Instruction
Copy the following lines without changing anything in them.

Dataset entries
[start]

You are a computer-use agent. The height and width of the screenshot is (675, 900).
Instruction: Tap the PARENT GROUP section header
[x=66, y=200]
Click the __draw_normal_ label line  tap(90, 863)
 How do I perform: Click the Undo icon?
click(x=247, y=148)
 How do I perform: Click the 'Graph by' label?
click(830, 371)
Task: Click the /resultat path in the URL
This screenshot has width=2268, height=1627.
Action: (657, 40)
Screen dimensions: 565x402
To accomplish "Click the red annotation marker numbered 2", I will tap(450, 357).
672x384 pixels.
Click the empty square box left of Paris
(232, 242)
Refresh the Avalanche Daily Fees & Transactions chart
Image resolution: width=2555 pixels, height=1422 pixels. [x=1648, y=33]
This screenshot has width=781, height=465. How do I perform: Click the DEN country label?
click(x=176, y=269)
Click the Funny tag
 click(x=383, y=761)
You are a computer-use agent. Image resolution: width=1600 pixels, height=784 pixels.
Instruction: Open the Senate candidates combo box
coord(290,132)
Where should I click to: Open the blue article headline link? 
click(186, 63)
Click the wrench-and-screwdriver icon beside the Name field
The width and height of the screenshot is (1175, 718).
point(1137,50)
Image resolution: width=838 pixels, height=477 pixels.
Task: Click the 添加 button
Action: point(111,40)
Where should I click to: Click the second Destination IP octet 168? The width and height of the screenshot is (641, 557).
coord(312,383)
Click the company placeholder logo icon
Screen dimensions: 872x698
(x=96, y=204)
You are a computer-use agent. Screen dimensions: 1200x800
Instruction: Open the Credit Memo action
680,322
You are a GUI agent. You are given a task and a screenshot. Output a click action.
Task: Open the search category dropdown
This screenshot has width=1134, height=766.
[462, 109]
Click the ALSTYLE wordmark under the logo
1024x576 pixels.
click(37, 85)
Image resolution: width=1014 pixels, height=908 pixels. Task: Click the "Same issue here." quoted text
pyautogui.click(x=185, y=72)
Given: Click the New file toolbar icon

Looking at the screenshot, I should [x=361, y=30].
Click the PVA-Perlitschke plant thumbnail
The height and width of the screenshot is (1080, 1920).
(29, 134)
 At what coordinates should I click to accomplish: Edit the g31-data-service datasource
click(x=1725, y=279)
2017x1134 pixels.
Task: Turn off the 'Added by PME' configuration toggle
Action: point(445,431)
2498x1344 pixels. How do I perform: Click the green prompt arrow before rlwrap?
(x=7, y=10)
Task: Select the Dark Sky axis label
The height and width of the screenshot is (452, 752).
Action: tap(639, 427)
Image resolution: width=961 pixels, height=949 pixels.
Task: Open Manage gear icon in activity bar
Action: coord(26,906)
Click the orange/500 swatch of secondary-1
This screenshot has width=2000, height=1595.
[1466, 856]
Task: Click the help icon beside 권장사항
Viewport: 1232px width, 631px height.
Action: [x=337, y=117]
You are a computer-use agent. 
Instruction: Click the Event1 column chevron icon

[end]

Answer to this task
You are a computer-use agent. The height and width of the screenshot is (675, 900).
Instruction: Tap the PARENT GROUP section header
[x=66, y=200]
Click the __draw_normal_ label line  tap(90, 863)
 How do I perform: Click the Undo icon?
click(x=247, y=148)
 How do I perform: Click the 'Graph by' label?
click(830, 371)
Task: Click the /resultat path in the URL
This screenshot has width=2268, height=1627.
Action: (657, 40)
Screen dimensions: 565x402
To accomplish "Click the red annotation marker numbered 2", I will tap(450, 357).
672x384 pixels.
Click the empty square box left of Paris
(232, 242)
Refresh the Avalanche Daily Fees & Transactions chart
Image resolution: width=2555 pixels, height=1422 pixels. [x=1648, y=33]
This screenshot has width=781, height=465. How do I perform: Click the DEN country label?
click(x=176, y=269)
Click the Funny tag
 click(x=383, y=761)
You are a computer-use agent. Image resolution: width=1600 pixels, height=784 pixels.
Instruction: Open the Senate candidates combo box
coord(290,132)
Where should I click to: Open the blue article headline link? 
click(186, 63)
Click the wrench-and-screwdriver icon beside the Name field
The width and height of the screenshot is (1175, 718).
point(1137,50)
Image resolution: width=838 pixels, height=477 pixels.
Task: Click the 添加 button
Action: point(111,40)
Where should I click to: Click the second Destination IP octet 168? The width and height of the screenshot is (641, 557).
coord(312,383)
Click the company placeholder logo icon
Screen dimensions: 872x698
(x=96, y=204)
You are a computer-use agent. Screen dimensions: 1200x800
Instruction: Open the Credit Memo action
680,322
You are a GUI agent. You are given a task and a screenshot. Output a click action.
Task: Open the search category dropdown
This screenshot has width=1134, height=766.
[462, 109]
Click the ALSTYLE wordmark under the logo
1024x576 pixels.
click(37, 85)
Image resolution: width=1014 pixels, height=908 pixels. Task: Click the "Same issue here." quoted text
pyautogui.click(x=185, y=72)
Given: Click the New file toolbar icon

Looking at the screenshot, I should [x=361, y=30].
Click the PVA-Perlitschke plant thumbnail
The height and width of the screenshot is (1080, 1920).
(29, 134)
 At what coordinates should I click to accomplish: Edit the g31-data-service datasource
click(x=1725, y=279)
2017x1134 pixels.
Task: Turn off the 'Added by PME' configuration toggle
Action: point(445,431)
2498x1344 pixels. How do I perform: Click the green prompt arrow before rlwrap?
(x=7, y=10)
Task: Select the Dark Sky axis label
The height and width of the screenshot is (452, 752).
Action: tap(639, 427)
Image resolution: width=961 pixels, height=949 pixels.
Task: Open Manage gear icon in activity bar
Action: coord(26,906)
Click the orange/500 swatch of secondary-1
This screenshot has width=2000, height=1595.
[1466, 856]
Task: Click the help icon beside 권장사항
Viewport: 1232px width, 631px height.
Action: [x=337, y=117]
You are a computer-use agent. 
Instruction: Click the Event1 column chevron icon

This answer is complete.